(Problem details):
Go to the line with "Given: Enable the Item descriptives checkbox" in the records below, then output it and each following line exactly, up to and including the line with "The width and". Skip pictures and add nothing.
*** Data shown Section Begins ***
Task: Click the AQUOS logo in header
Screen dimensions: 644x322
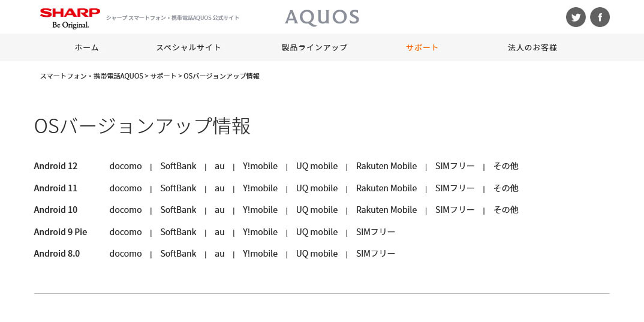Action: (322, 17)
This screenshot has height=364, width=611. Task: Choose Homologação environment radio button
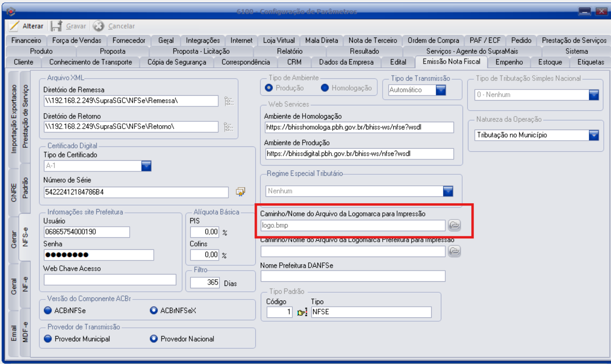pos(324,88)

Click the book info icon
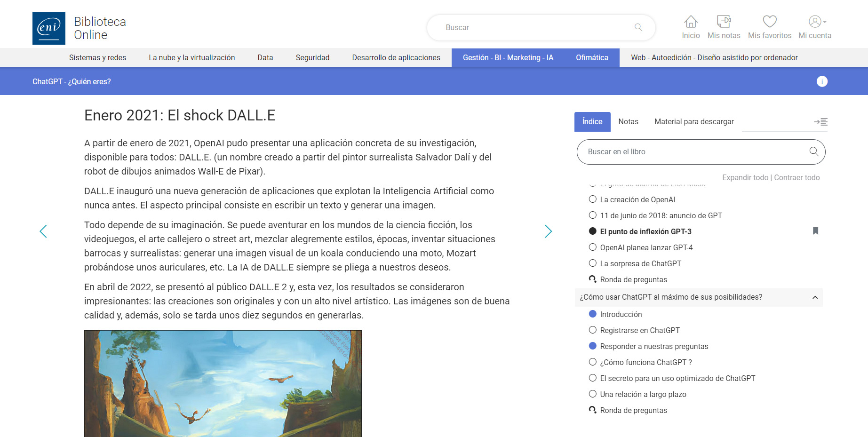tap(822, 81)
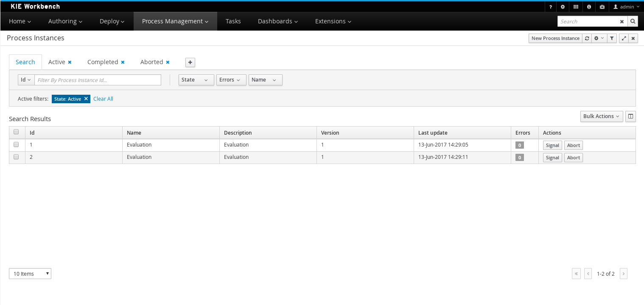This screenshot has width=644, height=305.
Task: Open the State filter dropdown
Action: (x=196, y=80)

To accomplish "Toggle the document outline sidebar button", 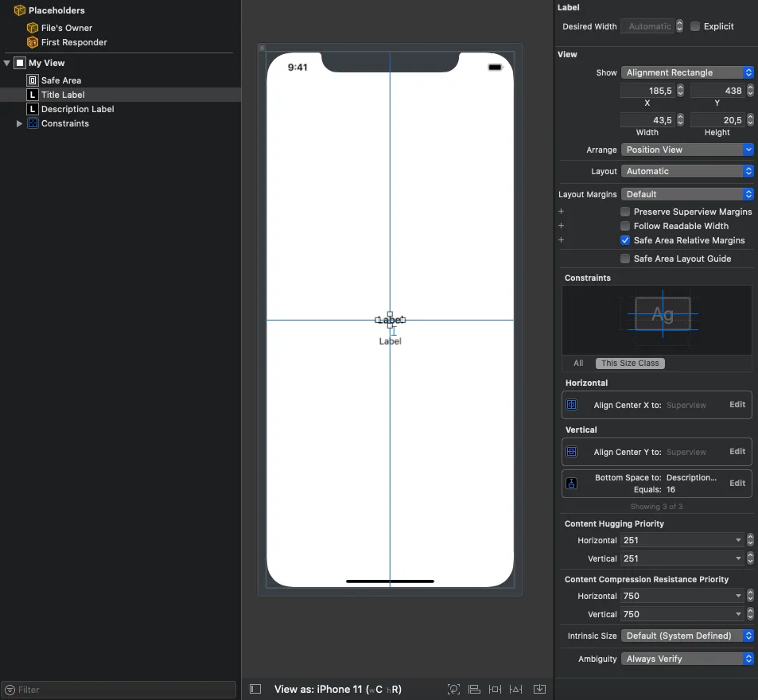I will [x=255, y=689].
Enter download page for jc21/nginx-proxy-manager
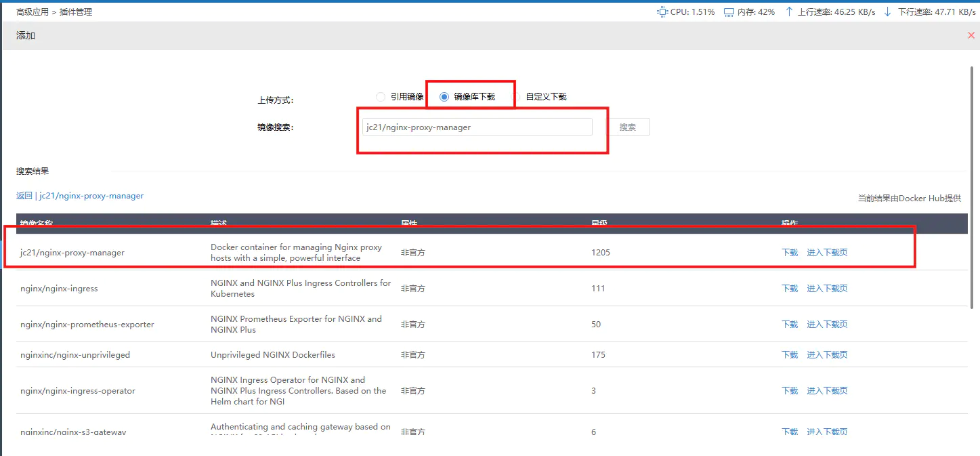Screen dimensions: 980x456 827,253
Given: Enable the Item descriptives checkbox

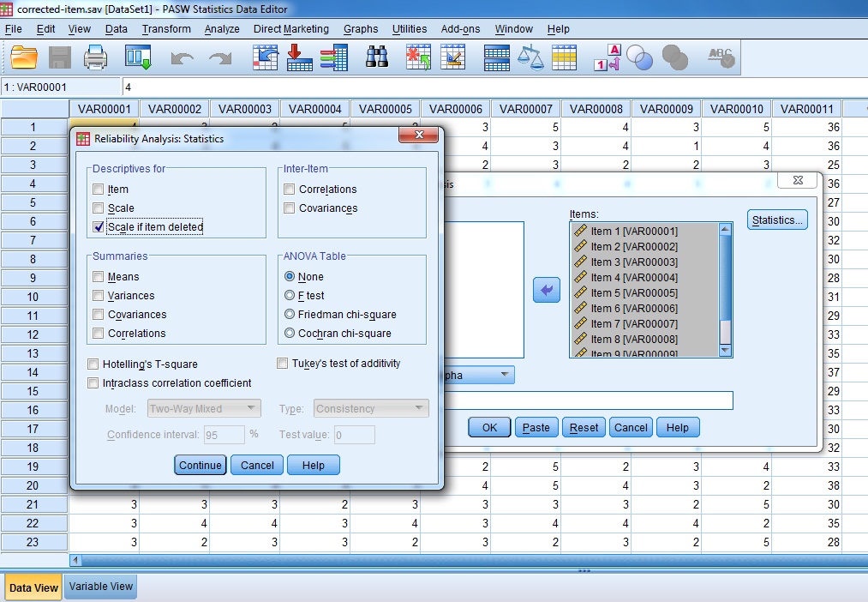Looking at the screenshot, I should [99, 190].
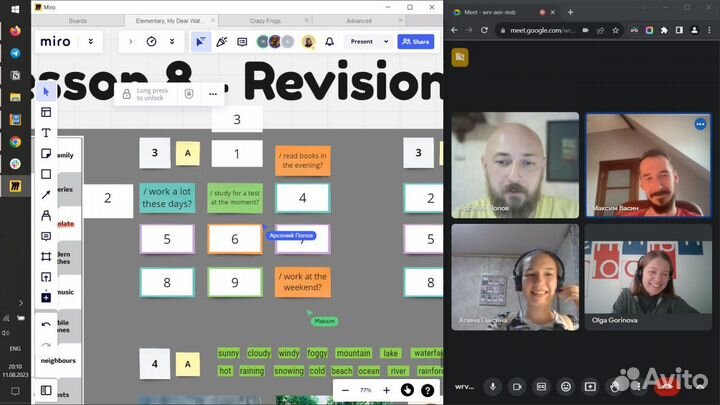
Task: Click the orange sticky note numbered 6
Action: click(234, 239)
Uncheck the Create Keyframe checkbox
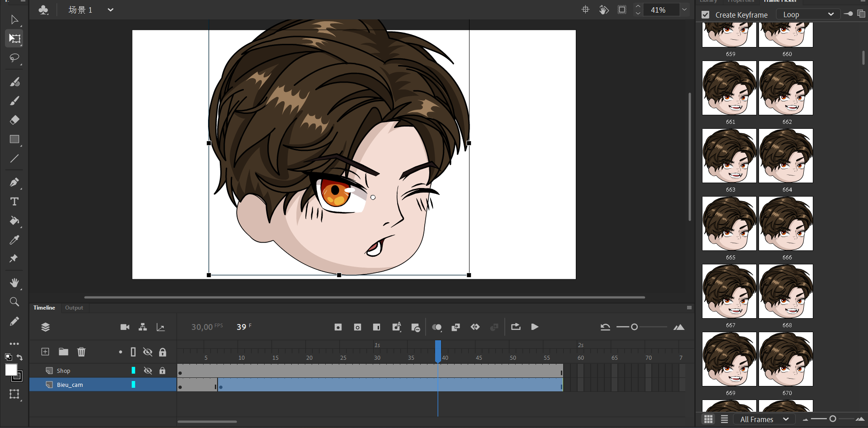The height and width of the screenshot is (428, 868). click(x=705, y=15)
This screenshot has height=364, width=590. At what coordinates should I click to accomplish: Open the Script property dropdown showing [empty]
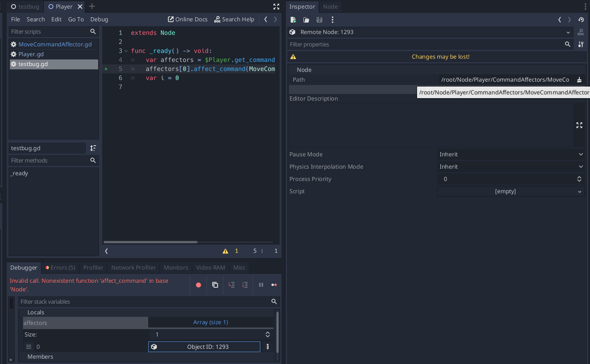pos(511,191)
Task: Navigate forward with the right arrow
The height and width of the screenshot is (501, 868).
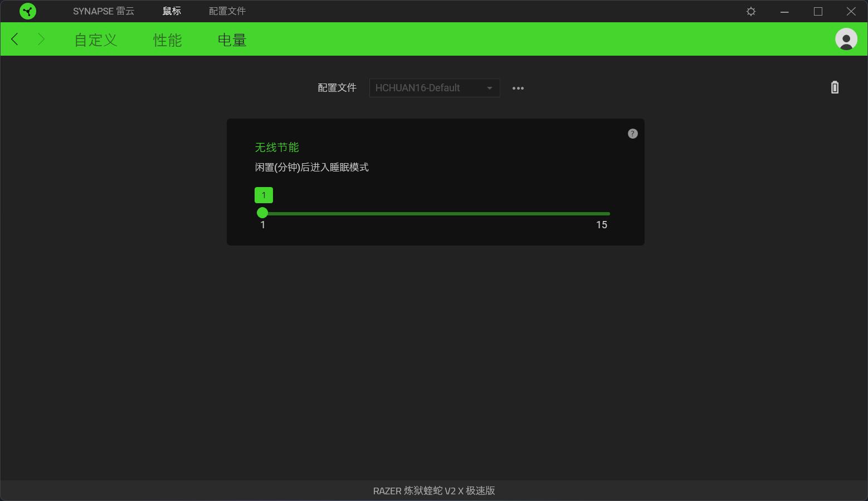Action: tap(42, 39)
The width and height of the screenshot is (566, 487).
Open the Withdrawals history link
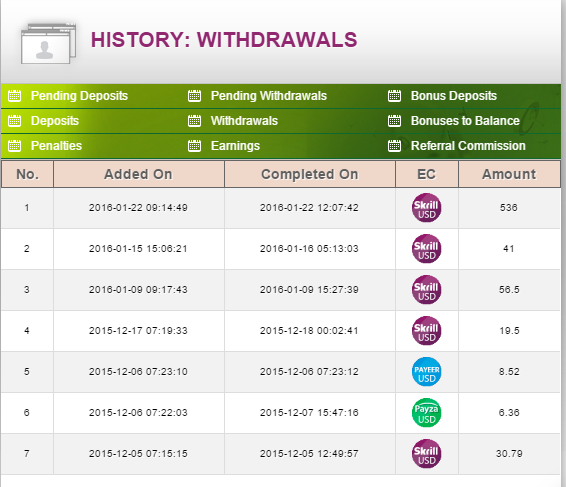pyautogui.click(x=244, y=121)
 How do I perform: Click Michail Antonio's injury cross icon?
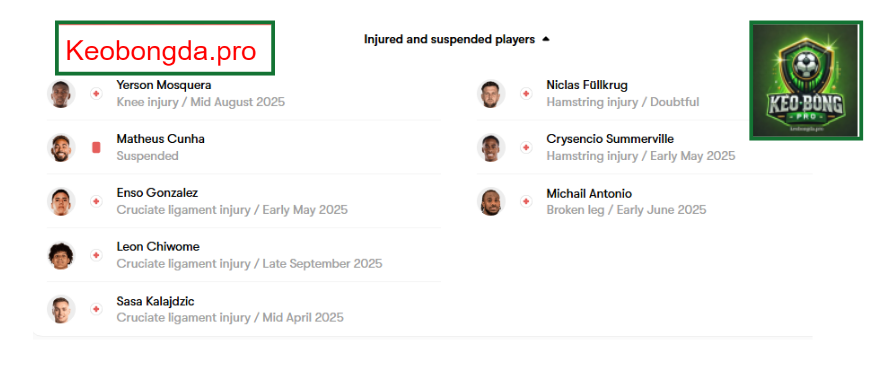[x=526, y=201]
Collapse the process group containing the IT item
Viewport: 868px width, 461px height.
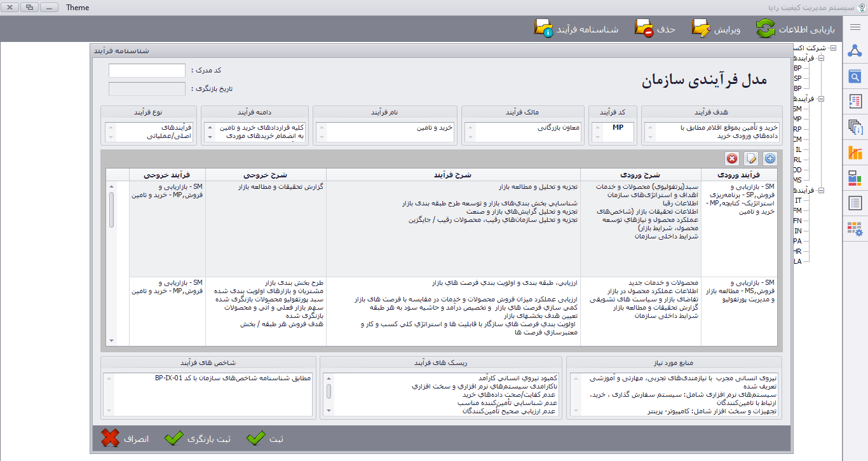[821, 190]
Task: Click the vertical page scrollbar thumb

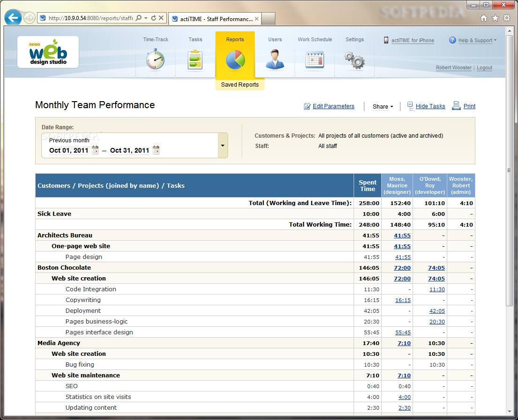Action: pos(509,169)
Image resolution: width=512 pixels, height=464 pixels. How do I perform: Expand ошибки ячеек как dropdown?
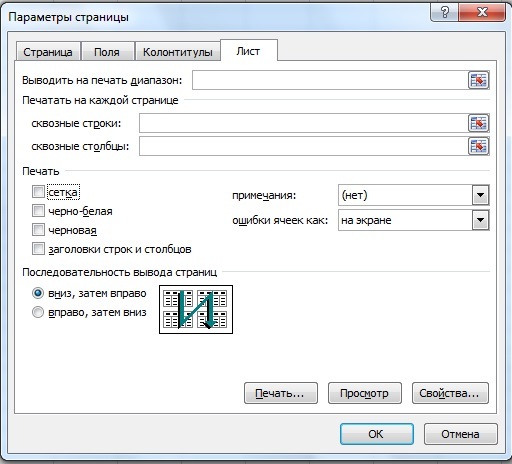pos(480,220)
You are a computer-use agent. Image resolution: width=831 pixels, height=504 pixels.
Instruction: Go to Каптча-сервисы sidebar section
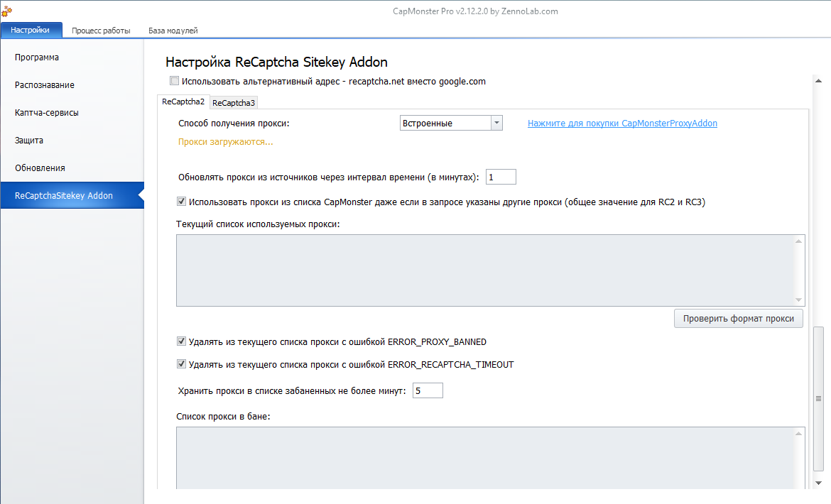pyautogui.click(x=47, y=113)
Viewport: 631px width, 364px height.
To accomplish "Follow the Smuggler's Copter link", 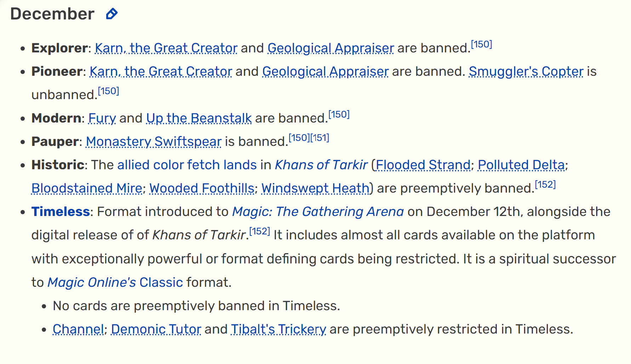I will point(526,72).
*** Data shown Section Ends ***
(Your response):
Given: Enable the Item descriptives checkbox

Looking at the screenshot, I should [99, 190].
Task: Click the orange sticky note numbered 6
Action: click(234, 239)
Uncheck the Create Keyframe checkbox
The height and width of the screenshot is (428, 868). click(x=705, y=15)
This screenshot has height=364, width=590. At what coordinates should I click to accomplish: Open the Script property dropdown showing [empty]
pos(511,191)
Task: Navigate forward with the right arrow
The height and width of the screenshot is (501, 868).
Action: tap(42, 39)
The width and height of the screenshot is (566, 487).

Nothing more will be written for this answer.